Pela primeira vez, o aumento de juros não é a única alternativa considerada pelo governo brasileiro, diante da crise. Na terça-feira passada (11/3), o ministério da Fazenda impôs, sobre a entrada de capitais externos, um imposto (IOF) de 1,5%. Escrevi a respeito, em Carta Capital, um artigo intitulado “Sua mãe subiu no telhado“. Argumento que o imposto ainda é “muito camarada”, mas que abriu-se um precedente. Nada impede que, diante do agravamento da crise, o governo estabeleça outras medidas de controle de capitais.

> A crise do dólar e a possibilidade de uma nova ordem financeira:

O sistema financeiro internacional não poderá ser reconstruído tal qual é hoje. A causa principal é o enfraquecimento do poder do dólar, moeda internacional de referência, e do papel político dos Estados Unidos. Juntos, os países “emergentes” já acumulam reservas de US$ 4 trilhões, algo inédito.

O interessante é que alternativas ao dólar já foram cogitadas antes, em fóruns internacionais.
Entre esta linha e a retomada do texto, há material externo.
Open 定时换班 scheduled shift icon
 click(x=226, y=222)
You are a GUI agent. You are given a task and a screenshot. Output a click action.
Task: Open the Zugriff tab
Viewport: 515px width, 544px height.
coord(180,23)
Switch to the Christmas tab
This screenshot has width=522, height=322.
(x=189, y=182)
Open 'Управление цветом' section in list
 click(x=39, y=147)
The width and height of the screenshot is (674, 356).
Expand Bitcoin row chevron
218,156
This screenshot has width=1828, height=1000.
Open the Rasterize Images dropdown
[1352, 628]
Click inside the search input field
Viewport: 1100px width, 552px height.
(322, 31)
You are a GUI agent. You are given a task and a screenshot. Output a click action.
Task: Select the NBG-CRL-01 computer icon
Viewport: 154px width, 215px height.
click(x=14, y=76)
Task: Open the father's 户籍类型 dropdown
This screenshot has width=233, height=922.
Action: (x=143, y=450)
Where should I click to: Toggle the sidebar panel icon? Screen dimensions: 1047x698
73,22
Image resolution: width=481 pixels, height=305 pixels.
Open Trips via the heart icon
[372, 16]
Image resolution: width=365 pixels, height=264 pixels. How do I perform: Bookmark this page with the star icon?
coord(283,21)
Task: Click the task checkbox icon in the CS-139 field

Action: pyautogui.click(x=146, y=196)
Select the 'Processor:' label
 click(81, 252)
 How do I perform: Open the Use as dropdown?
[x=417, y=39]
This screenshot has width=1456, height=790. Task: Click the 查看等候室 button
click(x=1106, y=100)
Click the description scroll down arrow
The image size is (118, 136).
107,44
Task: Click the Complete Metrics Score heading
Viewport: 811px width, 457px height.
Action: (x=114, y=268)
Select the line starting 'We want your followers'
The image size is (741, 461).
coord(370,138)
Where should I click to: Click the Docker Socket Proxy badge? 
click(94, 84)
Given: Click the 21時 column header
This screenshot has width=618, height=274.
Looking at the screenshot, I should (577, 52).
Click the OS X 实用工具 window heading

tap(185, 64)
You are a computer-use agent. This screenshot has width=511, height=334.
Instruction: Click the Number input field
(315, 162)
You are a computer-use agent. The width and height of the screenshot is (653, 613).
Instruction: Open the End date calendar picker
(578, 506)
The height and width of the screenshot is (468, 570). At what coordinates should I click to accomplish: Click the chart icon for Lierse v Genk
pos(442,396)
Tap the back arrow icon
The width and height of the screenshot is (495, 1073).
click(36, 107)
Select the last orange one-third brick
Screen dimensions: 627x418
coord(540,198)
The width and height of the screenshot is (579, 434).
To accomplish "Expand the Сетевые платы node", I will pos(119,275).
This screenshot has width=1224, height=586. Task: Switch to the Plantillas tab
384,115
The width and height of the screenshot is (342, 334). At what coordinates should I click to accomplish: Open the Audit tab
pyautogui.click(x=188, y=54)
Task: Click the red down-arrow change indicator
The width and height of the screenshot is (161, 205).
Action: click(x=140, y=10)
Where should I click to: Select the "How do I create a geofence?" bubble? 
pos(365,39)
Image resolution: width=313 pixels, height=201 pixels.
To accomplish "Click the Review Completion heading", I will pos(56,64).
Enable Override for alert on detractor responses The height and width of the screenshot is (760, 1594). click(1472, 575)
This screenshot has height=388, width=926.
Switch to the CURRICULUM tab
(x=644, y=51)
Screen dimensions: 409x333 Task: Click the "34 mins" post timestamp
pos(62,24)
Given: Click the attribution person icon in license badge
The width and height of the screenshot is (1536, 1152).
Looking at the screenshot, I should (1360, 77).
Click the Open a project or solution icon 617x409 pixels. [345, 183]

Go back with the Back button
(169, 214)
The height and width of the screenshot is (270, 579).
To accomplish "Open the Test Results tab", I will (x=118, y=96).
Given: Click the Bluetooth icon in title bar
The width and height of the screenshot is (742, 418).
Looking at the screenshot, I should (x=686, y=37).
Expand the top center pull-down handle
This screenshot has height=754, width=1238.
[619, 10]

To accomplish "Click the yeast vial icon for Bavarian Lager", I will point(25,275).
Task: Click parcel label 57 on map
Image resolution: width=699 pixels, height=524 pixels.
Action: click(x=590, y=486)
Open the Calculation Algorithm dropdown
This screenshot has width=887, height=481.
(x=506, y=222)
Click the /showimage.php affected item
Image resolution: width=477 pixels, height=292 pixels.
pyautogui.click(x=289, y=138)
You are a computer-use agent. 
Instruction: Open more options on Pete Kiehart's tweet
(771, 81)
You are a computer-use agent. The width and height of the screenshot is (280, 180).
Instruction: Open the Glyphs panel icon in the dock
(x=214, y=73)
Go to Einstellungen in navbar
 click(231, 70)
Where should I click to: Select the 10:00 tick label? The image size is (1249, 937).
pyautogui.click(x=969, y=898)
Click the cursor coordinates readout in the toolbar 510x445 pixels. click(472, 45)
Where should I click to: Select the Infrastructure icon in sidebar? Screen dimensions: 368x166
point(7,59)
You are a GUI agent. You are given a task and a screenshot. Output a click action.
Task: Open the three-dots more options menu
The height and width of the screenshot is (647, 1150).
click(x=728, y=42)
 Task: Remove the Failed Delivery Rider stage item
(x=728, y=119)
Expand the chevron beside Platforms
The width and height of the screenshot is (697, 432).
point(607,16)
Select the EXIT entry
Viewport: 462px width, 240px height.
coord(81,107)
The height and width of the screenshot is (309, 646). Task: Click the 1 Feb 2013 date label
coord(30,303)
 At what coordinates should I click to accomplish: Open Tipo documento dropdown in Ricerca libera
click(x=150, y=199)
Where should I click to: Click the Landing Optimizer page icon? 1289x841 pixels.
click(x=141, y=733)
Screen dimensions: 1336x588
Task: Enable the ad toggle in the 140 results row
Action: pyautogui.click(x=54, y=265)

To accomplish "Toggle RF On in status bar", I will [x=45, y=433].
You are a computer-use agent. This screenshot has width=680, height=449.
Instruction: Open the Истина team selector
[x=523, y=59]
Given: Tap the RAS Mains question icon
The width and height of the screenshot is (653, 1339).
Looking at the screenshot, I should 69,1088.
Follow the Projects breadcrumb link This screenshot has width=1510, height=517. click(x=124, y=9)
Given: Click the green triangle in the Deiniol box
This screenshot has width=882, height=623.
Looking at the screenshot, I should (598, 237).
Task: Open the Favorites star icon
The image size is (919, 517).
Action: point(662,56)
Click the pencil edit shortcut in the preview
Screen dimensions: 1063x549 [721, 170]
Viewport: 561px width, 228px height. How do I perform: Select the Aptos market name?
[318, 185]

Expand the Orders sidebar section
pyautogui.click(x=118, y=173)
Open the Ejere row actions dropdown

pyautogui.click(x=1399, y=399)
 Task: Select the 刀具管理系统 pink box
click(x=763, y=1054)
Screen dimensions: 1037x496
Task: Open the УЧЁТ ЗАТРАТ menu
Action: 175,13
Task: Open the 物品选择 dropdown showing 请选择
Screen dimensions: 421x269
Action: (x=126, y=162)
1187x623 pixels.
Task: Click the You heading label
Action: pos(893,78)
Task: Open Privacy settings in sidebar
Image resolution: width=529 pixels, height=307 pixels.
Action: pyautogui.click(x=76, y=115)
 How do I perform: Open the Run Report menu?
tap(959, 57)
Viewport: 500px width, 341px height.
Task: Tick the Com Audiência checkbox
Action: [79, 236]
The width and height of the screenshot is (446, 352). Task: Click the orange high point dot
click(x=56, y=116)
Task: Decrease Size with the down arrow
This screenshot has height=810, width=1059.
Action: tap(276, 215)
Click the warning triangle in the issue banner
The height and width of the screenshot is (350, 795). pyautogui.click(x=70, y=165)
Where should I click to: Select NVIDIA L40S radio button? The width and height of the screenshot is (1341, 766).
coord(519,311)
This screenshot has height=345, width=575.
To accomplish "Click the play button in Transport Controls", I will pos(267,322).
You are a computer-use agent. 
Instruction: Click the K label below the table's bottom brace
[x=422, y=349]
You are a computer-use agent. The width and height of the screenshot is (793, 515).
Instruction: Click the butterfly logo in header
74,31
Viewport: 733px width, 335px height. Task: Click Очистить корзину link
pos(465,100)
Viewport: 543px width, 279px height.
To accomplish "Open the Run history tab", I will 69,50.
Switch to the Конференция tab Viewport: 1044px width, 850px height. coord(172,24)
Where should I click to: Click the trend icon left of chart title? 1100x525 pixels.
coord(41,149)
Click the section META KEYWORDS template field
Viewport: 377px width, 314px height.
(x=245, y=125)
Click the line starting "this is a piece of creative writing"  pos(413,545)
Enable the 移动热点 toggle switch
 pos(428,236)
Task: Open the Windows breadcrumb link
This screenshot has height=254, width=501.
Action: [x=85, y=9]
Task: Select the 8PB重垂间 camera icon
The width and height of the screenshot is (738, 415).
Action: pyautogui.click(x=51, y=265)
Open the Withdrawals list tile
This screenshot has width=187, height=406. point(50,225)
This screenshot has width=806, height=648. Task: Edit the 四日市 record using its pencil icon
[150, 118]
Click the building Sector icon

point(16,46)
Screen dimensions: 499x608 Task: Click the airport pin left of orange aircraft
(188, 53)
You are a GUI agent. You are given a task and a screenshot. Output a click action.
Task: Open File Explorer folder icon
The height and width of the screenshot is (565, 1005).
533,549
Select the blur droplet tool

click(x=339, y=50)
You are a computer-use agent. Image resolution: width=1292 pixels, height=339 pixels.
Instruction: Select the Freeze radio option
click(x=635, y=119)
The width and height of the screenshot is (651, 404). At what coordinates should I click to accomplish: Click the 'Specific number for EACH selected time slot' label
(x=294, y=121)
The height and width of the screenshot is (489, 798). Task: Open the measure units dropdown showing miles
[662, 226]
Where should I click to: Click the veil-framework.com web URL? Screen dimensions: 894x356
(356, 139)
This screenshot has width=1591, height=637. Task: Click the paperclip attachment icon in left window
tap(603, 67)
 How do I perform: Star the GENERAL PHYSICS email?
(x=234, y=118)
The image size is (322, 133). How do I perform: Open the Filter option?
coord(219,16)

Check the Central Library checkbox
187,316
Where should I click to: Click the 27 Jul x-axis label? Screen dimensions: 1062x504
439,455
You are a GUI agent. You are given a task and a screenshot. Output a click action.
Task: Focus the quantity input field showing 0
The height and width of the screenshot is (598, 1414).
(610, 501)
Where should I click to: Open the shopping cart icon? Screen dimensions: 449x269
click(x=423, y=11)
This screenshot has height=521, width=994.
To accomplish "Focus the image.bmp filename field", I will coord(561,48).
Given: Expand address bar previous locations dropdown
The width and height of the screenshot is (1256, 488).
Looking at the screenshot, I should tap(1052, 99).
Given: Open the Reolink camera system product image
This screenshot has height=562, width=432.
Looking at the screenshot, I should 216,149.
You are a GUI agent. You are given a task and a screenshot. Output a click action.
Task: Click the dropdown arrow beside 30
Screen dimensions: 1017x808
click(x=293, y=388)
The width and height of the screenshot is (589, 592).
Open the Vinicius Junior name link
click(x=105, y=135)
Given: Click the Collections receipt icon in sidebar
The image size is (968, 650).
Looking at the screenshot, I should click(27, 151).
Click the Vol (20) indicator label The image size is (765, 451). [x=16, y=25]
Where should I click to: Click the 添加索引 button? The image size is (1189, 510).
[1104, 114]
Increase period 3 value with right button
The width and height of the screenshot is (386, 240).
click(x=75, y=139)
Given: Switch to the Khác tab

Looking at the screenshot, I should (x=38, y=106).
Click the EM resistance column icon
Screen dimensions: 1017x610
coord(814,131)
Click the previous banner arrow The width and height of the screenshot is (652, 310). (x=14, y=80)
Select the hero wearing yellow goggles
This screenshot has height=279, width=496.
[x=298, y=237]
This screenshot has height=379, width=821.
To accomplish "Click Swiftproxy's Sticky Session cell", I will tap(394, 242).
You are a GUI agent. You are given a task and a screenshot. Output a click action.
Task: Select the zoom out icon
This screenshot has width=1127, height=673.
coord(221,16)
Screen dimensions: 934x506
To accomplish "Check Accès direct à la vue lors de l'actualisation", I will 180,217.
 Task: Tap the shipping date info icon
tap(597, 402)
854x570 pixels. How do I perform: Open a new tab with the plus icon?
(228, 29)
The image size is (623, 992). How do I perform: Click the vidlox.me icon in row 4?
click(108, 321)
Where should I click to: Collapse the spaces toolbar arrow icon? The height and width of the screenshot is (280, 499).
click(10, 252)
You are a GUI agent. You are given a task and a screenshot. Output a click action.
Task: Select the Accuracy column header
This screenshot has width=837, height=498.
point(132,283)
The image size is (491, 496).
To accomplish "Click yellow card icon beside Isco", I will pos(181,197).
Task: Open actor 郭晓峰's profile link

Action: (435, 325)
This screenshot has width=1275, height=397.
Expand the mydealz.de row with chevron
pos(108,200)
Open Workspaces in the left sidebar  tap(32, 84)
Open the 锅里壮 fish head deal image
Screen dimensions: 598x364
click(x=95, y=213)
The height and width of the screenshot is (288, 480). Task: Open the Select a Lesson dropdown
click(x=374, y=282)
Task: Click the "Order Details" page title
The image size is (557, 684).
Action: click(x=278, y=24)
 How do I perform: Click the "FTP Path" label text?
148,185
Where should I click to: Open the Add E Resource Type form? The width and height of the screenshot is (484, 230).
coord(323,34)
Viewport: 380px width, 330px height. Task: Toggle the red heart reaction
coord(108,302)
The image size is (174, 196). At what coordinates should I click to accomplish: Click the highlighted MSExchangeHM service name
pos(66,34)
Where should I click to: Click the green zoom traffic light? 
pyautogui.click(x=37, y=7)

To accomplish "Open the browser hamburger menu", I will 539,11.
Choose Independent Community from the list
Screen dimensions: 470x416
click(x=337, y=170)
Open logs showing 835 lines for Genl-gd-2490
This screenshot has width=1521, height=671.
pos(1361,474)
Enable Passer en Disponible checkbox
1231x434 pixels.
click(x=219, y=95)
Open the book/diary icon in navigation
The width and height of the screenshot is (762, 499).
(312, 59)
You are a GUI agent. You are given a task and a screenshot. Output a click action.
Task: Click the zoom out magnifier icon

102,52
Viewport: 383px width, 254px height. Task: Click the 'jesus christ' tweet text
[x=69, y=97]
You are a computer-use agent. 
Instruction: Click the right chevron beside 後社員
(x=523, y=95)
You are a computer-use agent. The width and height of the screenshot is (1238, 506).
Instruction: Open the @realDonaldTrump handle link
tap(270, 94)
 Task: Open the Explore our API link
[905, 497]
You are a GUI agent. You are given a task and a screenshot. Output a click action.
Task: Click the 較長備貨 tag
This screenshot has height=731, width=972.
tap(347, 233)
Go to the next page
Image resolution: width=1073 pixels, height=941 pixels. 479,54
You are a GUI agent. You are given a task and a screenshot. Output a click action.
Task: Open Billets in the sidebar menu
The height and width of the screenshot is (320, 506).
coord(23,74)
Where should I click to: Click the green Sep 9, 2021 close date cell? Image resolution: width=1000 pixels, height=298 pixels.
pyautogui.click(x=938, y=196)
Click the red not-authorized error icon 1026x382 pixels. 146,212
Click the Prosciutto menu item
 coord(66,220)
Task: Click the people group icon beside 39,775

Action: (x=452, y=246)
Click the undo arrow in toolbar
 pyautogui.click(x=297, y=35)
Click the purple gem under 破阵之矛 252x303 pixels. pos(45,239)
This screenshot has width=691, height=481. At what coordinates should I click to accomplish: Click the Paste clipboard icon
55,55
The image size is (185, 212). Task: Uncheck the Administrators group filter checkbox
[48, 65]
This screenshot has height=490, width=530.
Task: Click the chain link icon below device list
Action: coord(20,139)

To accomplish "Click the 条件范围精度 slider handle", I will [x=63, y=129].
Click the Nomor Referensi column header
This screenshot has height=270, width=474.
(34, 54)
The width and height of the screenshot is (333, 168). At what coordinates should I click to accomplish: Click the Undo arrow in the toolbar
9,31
Em 1979, cobri, pela Gazeta Mercantil, um encontro em Dubrovnik (antiga Iugoslávia), em que autoridades monetárias de todo o mundo debateram o que fazer, diante da perda de peso relativo da economia norte-americana. Falava-se numa conta de substituição: o dólar daria lugar, paulatinamente, a uma cesta de moedas, e esta passaria a ser a referência das transações internacionais. A situação me parece muito mais propícia hoje a um padrão plurimonetário.

Esta hipótese, porém, precisa ser construída com habilidade. O Brasil pode, em princípio, ter papel importante. Haverá resistências. Em 1979, os EUA retiraram-se de Dubrovnik, contrariados, antes do final da reunião. Paul Volcker, o então presidente do FED tinha outros planos. Estávamos no aeroporto, embarcando de volta, quando lemos, pelos jornais, que ele, já em Washington, havia elevado a taxa de juros norte-americana, numa tacada, de 8% para 12%. Ela iria a 16% mais tarde. Nos anos seguintes, por meio de um conjunto de decisões políticas, os Estados Unidos construíriam, quase unilateralmente, a ordem financeira que temos hoje.